David Shute’s offering won Jay Is Games’ sixth Casual Gameplay Design Competition, which was based on the theme of 'explore'. There are lots of obvious things to praise – Kevin Macleod’s soundtrack is a miserablist wonder (and due to Firefox glitch, one that I couldn’t turn off even after I’d closed it down), while the art design does much with little, its strands of shimmering colour suggesting gentle waterfalls and broken stone, and its dead skyscraper windows hinting at an eternity of dereliction.

But what’s more noteworthy are the things that players appreciate but can’t seem to pinpoint precisely. Writing about Small Worlds at Jay is Games, contributor Dora sees it as a dense thicket of possible interpretations, arguing that Shute’s work "is [a] tricky one to discuss, mainly because so many people have different interpretations of the experience. And, in this case, how can you say one is right over all the others? The ability to explore the worlds at your own pace, and in any order, means there's no real cohesive narrative except for what you interpret from the scenery. Is our hero the last of his kind? A madman? A villain?"
Even more interesting is the way the game gently nudges your interpretations with its tone, suggesting at a downbeat and menacing world through the barest of means, and turning your own character – who is essentially a little tube built from two colours – into a brave adventurer who feels both fragile and quietly foolhardy.

Throughout the short experience, Shute’s most compelling trick is the constant pulling back of the camera as you move about: a micro-to-macro journey that seems reminiscent of Ray and Charles Eames’ dazzling 1968 short film Powers Of Ten, but, as a videogame, also seems redolent of the ever-expanding mini-map beloved of the backtrack-heavy Metroidvania titles. And it’s here that Small Worlds is at its least ambiguous, showing how games are unique in their power to allow people to explore strange new environments, but all too often waste people’s time – and narrow the scope of their interpretations – by constructing flimsy fictions to coax players into action.

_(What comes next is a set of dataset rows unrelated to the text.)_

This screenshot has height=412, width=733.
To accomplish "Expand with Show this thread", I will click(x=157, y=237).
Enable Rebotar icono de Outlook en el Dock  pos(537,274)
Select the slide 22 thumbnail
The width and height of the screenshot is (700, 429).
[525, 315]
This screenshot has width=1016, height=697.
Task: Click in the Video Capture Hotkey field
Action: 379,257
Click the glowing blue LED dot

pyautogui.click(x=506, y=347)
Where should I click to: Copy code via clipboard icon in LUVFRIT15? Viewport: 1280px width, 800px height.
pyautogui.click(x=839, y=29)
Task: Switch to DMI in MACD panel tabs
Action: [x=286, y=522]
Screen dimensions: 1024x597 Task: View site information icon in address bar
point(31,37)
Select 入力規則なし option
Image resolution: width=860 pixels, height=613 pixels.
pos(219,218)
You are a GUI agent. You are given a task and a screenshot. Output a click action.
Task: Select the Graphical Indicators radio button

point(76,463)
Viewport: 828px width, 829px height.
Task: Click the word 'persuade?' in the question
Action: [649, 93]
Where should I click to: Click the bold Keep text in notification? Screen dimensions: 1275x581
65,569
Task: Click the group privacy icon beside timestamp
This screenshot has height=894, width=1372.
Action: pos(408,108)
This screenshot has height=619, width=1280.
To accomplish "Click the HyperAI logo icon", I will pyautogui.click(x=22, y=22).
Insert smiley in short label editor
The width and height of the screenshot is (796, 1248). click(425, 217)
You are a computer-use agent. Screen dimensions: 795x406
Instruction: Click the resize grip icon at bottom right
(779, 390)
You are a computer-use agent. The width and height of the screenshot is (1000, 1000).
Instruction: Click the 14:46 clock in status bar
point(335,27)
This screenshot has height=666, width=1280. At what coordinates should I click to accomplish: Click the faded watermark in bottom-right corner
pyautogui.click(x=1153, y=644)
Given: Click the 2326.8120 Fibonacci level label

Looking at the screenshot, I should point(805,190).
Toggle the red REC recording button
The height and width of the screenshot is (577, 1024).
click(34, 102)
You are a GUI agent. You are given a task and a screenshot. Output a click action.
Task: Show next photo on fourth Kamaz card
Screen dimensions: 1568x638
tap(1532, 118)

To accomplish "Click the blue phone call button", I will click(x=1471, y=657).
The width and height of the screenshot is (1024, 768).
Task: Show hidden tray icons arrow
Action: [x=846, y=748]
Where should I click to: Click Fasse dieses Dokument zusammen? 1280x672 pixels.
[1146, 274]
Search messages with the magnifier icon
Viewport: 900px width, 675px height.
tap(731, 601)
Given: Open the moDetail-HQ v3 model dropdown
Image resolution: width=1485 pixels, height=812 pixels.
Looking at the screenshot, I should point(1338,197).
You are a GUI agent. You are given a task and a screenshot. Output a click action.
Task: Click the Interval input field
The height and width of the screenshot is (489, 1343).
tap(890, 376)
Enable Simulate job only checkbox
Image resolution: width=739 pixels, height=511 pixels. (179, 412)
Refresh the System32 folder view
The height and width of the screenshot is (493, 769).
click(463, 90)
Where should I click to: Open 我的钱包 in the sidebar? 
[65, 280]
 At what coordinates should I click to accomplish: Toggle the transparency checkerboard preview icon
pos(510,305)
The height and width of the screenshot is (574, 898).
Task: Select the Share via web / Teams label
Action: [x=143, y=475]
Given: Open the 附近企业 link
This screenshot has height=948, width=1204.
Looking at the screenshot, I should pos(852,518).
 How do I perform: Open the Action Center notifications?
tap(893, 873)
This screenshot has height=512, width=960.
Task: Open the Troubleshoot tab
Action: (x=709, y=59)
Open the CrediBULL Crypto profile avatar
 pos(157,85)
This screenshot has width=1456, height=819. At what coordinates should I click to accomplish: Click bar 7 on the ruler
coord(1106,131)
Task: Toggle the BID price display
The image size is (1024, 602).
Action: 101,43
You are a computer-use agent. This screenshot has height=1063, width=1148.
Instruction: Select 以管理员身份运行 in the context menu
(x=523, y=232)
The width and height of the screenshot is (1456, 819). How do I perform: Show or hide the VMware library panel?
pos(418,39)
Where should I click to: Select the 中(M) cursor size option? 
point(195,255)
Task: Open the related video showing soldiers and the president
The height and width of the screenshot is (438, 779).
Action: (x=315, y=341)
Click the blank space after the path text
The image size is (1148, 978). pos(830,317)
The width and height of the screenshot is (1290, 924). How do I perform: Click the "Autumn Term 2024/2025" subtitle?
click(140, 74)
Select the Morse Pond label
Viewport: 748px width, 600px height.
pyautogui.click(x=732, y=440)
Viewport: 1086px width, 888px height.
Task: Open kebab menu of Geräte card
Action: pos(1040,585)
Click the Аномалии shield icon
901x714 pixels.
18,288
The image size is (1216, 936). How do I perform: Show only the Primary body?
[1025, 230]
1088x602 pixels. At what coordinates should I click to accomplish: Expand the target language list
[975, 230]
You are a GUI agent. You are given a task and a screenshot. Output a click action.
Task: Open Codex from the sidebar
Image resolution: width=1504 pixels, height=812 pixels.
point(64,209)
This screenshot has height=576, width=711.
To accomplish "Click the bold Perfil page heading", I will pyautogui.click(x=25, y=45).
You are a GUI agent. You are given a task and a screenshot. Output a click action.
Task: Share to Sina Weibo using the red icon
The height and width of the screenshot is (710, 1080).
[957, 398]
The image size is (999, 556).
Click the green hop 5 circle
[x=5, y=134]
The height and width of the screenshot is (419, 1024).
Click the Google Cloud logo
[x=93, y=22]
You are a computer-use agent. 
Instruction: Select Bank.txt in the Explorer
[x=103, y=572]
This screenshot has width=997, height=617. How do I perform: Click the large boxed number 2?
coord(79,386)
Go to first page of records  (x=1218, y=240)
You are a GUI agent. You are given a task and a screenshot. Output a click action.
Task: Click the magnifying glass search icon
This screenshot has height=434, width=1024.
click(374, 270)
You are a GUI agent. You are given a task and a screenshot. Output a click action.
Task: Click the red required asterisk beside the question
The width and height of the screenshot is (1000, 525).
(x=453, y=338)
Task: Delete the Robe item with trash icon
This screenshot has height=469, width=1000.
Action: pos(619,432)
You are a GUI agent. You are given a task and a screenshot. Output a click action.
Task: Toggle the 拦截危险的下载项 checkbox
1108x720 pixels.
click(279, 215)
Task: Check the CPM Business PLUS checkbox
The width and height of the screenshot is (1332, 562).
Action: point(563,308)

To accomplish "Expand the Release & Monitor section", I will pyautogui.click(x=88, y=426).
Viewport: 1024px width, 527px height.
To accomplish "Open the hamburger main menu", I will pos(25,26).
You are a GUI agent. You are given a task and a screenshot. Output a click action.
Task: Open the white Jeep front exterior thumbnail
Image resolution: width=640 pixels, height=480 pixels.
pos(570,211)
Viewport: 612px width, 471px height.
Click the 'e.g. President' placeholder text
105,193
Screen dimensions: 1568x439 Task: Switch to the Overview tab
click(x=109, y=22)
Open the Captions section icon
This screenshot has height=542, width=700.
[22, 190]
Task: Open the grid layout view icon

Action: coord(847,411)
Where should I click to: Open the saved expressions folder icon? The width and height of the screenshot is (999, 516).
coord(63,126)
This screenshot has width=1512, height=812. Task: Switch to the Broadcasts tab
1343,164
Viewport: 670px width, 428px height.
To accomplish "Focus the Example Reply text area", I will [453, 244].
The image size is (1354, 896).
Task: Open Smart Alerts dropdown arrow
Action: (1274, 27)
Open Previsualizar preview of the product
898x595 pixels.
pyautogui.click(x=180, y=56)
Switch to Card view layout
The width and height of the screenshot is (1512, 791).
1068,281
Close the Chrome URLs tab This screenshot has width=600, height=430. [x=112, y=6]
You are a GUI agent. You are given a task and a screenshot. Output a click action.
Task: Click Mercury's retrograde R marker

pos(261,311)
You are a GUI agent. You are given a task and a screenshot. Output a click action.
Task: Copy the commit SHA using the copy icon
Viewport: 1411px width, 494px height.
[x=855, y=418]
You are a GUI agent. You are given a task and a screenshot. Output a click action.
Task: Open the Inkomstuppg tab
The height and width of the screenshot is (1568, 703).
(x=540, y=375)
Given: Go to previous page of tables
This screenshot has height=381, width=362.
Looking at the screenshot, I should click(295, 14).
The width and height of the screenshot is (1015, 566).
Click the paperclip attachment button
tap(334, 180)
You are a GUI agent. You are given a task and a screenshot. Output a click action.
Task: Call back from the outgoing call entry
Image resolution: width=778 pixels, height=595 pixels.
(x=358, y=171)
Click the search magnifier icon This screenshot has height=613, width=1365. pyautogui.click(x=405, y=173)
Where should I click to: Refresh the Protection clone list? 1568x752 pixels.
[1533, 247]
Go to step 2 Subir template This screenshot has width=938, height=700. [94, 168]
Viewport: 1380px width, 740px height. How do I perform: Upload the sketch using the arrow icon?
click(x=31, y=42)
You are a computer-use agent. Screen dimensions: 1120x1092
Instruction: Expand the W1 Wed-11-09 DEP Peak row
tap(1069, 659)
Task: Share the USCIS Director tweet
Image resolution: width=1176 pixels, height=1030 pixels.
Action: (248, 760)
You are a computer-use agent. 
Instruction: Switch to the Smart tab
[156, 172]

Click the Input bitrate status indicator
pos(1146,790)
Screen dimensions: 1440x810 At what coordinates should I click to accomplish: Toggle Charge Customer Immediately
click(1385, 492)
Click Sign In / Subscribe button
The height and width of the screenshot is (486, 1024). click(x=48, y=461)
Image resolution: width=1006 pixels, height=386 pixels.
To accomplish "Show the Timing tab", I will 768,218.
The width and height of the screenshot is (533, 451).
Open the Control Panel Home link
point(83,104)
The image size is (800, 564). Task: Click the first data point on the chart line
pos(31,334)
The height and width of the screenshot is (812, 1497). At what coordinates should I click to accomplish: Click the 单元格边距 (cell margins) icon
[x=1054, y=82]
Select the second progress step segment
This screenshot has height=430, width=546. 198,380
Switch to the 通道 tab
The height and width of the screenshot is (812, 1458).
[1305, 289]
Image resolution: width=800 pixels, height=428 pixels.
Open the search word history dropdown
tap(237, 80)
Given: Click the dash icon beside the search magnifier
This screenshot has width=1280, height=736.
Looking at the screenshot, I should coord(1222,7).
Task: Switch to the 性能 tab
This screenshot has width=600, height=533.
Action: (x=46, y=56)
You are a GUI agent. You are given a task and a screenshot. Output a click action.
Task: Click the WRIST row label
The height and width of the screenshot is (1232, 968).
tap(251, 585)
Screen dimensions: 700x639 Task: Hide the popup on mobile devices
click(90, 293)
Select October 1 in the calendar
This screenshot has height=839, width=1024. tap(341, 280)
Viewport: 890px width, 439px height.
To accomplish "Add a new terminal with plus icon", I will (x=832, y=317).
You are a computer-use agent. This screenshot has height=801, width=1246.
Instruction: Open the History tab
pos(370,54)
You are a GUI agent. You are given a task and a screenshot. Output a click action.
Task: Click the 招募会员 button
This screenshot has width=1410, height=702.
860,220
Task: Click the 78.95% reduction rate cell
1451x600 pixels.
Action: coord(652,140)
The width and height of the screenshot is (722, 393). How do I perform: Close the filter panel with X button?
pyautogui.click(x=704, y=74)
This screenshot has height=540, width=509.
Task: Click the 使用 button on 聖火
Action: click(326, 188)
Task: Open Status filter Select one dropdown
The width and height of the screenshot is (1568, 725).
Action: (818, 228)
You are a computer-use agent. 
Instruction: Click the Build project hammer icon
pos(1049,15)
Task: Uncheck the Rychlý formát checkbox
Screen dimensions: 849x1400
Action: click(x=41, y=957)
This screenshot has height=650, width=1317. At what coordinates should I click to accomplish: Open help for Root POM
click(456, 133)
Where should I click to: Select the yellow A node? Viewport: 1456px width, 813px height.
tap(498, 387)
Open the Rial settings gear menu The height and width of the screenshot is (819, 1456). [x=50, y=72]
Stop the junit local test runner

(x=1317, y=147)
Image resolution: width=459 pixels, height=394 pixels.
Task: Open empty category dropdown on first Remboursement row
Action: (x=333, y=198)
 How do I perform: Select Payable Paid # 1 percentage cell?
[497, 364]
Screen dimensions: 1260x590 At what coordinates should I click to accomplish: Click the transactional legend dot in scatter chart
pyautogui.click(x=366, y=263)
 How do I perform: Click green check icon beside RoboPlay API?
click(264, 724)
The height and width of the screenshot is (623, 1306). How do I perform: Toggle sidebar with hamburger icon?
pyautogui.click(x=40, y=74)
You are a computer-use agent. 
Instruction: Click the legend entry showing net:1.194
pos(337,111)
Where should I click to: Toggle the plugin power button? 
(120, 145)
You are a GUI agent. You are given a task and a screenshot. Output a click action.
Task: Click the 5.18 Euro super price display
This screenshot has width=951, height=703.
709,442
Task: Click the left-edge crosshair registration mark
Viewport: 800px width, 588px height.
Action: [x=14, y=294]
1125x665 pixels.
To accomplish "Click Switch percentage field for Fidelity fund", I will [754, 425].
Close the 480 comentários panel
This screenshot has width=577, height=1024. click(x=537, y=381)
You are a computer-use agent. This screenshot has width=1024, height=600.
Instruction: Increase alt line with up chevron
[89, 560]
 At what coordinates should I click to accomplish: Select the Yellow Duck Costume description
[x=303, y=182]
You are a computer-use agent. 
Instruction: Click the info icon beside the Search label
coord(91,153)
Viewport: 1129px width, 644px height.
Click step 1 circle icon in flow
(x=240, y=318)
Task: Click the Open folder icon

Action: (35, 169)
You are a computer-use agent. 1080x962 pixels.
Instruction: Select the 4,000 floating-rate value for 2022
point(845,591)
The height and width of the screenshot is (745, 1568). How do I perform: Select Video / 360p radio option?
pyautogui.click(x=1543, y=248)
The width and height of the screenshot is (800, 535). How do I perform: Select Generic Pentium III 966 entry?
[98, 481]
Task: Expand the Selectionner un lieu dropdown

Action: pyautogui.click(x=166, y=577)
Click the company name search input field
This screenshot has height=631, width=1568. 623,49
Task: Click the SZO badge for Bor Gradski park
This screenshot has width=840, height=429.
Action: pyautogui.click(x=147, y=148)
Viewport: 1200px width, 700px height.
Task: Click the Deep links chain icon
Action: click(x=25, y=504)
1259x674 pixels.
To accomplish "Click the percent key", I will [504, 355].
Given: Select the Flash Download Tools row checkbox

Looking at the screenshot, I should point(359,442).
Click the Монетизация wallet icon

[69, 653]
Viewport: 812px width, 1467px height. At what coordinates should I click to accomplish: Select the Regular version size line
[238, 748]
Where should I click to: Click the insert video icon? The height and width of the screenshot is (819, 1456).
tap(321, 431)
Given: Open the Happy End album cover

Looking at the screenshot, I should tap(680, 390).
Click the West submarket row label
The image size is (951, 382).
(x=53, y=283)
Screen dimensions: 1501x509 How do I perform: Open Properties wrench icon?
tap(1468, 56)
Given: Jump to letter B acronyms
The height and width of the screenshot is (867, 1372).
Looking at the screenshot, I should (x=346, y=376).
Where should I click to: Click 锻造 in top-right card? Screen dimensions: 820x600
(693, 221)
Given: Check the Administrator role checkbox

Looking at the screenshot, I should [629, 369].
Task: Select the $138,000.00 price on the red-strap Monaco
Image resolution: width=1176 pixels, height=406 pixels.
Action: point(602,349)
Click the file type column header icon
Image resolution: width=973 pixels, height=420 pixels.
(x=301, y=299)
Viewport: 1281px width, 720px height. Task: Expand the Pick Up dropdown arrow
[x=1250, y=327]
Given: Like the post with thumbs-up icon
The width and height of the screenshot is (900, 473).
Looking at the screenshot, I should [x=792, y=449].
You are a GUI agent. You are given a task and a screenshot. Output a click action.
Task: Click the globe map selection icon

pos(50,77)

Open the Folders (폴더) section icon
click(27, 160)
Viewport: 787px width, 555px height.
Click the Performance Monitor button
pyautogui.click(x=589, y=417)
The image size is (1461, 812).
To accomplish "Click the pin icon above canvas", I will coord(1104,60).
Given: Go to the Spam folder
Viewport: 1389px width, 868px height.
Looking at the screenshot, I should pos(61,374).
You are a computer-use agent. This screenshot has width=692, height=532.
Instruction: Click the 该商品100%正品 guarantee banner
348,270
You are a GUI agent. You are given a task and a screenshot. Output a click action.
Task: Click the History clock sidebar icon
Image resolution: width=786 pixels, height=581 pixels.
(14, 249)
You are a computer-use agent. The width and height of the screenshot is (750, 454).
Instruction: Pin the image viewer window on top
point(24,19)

Shute’s game needs none of that – no ancient evil, no kidnapped royalty – and is, in fact, all the stronger for its absences. With such an unaffected knack for ambiguity, games like Small Worlds can work as a powerful form of writeable text: a glinting shard of half-story that serves as a jumping off point for its audience's own, probably superior, narratives. That means flutters of the imagination that can spin off in any manner of hazy and unlikely directions, and it means oddball, rather private adventures that never have to truly end.